Left ventricular assist devices (LVADs) have been increasingly used in patients with advanced heart failure, either as a destination therapy or as a bridge to heart transplant. Continuous flow (CF) LVADs have revolutionized advanced heart failure treatment. However, gastrointestinal bleeding (GIB) remain a major concern in this patient population. This entry provides an overview of the pathophysiology, clinical implications and management of GIB in patients with LVAD.

  • continuous flow left ventricular assist device
  • gastrointestinal bleeding
  • stroke

1. Introduction

Left ventricular assist device (LVAD) support has become a valuable therapeutic option to improve survival and quality of life in patients with advanced heart failure [1]. Despite the advancements in LVAD design, long-term exposure to continuous-flow (CF) LVADs has been linked to vascular dysfunction and major vascular sequelae, including bleeding and thrombosis. The endothelium plays a major role in vascular dysfunction exhibited by CF-LVAD recipients. The reduced pulsatility in CF-LVADs is thought to be a major factor for endothelial dysfunction. Moreover, supraphysiological shear stress in CF-LVADs results in hemolysis, von Willebrand factor (VWF) degradation and other changes that eventually contribute to the development of vascular pathology [2,3,4,5][2][3][4][5]. The non-physiological flow pattern in CF-LVADs worsens the endothelial dysfunction and results in elevated reactive oxygen species, generation of proinflammatory factors, platelet activation, vascular wall permeability, dysregulated vascular tone, and nitric oxide (NO) deficiency [6]. These changes in the vascular bed lead to several vascular complications that can impact the quality of life, heart transplant (HT) probability, and survival in CF-LVAD patients.
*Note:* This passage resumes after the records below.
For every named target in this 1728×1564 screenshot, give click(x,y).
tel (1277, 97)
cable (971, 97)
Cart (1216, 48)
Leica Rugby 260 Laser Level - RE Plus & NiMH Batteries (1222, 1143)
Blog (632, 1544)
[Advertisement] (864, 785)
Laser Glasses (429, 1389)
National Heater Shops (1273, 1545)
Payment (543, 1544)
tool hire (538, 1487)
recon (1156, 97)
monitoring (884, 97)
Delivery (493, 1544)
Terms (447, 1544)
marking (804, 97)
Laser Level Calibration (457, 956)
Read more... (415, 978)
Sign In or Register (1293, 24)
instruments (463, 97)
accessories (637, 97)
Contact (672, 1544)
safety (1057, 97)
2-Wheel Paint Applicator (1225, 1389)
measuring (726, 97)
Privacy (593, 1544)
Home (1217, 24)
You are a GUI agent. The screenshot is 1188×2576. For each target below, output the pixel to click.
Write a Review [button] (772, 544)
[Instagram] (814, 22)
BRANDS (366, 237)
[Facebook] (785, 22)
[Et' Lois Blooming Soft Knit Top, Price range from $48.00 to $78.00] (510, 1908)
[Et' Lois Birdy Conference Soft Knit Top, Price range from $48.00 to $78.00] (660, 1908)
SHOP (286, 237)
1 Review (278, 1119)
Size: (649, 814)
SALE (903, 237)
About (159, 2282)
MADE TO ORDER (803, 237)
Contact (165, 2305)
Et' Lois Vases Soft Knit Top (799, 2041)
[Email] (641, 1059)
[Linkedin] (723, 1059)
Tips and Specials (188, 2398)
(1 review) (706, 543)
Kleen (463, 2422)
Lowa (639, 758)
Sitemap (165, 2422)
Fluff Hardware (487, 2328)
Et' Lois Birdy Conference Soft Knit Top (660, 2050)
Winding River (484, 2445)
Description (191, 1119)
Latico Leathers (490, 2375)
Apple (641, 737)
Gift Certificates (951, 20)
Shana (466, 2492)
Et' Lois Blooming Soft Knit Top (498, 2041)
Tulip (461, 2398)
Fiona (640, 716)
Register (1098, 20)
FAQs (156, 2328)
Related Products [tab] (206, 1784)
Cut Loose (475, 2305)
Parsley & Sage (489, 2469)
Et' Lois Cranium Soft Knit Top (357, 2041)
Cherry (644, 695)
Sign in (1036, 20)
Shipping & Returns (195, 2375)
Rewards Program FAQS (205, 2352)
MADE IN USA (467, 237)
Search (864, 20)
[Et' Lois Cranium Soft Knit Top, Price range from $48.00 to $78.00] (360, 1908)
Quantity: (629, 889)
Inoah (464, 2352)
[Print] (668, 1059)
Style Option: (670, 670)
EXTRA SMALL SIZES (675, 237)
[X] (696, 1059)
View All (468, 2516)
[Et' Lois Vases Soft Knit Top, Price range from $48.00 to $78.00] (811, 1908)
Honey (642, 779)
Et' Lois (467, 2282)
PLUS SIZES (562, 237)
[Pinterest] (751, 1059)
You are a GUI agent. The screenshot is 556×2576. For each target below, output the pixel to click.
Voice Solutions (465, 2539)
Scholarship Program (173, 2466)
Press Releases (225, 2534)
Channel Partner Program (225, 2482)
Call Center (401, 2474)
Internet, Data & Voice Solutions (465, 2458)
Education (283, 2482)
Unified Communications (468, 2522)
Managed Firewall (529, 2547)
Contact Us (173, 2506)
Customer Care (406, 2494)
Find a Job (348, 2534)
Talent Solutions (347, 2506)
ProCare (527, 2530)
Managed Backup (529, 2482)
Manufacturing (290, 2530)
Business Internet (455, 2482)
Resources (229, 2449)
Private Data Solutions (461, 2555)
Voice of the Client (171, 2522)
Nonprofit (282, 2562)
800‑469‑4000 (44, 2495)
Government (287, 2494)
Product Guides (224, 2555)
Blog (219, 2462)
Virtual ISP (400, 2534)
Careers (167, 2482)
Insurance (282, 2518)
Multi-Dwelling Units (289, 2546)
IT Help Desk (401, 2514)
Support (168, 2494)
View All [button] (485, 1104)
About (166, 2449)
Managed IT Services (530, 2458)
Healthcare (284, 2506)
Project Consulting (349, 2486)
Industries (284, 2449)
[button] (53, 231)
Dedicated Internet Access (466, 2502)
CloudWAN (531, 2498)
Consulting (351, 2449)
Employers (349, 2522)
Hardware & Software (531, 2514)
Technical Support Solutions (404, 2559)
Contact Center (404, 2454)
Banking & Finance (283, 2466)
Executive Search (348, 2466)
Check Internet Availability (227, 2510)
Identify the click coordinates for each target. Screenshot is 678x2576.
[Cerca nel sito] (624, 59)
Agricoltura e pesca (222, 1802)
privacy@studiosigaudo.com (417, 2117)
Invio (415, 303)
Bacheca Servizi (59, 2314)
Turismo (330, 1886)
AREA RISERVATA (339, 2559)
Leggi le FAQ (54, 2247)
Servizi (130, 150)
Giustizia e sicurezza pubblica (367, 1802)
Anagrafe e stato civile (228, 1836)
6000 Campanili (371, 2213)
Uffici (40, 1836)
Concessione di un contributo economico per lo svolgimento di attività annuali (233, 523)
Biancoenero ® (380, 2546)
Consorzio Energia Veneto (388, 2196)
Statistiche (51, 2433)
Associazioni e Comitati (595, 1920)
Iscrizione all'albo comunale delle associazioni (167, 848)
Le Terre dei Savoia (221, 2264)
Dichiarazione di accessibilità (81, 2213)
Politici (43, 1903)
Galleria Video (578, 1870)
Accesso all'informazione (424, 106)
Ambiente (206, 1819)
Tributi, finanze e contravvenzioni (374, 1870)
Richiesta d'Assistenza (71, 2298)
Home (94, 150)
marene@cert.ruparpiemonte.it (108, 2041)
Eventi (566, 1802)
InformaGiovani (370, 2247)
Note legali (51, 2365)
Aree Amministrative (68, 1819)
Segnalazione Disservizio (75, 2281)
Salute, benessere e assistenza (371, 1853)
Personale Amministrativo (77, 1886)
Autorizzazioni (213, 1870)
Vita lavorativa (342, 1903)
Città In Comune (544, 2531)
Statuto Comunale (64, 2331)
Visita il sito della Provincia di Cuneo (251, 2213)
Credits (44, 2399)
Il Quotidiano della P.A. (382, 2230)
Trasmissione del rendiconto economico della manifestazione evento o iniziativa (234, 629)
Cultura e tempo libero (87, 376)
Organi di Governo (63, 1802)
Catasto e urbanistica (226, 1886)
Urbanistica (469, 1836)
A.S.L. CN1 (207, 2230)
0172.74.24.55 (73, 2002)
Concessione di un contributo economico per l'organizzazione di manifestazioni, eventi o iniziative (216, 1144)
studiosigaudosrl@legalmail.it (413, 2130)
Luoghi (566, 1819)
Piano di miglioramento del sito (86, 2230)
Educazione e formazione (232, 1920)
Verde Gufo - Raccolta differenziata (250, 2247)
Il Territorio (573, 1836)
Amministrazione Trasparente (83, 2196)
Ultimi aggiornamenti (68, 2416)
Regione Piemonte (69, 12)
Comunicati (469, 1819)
2. Impact of CF-LVAD on Gastrointestinal Vasculature and GIB

VWF plays a vital role in pathophysiology of GIB (Figure 21). The attenuated pulsatility in CF-LVAD seems to result in direct inhibition of VWF secretion by endothelial cells and indirect inhibition by reducing endothelial NO secretion that leads to negative-feedback inhibition of VWF secretion [30][7].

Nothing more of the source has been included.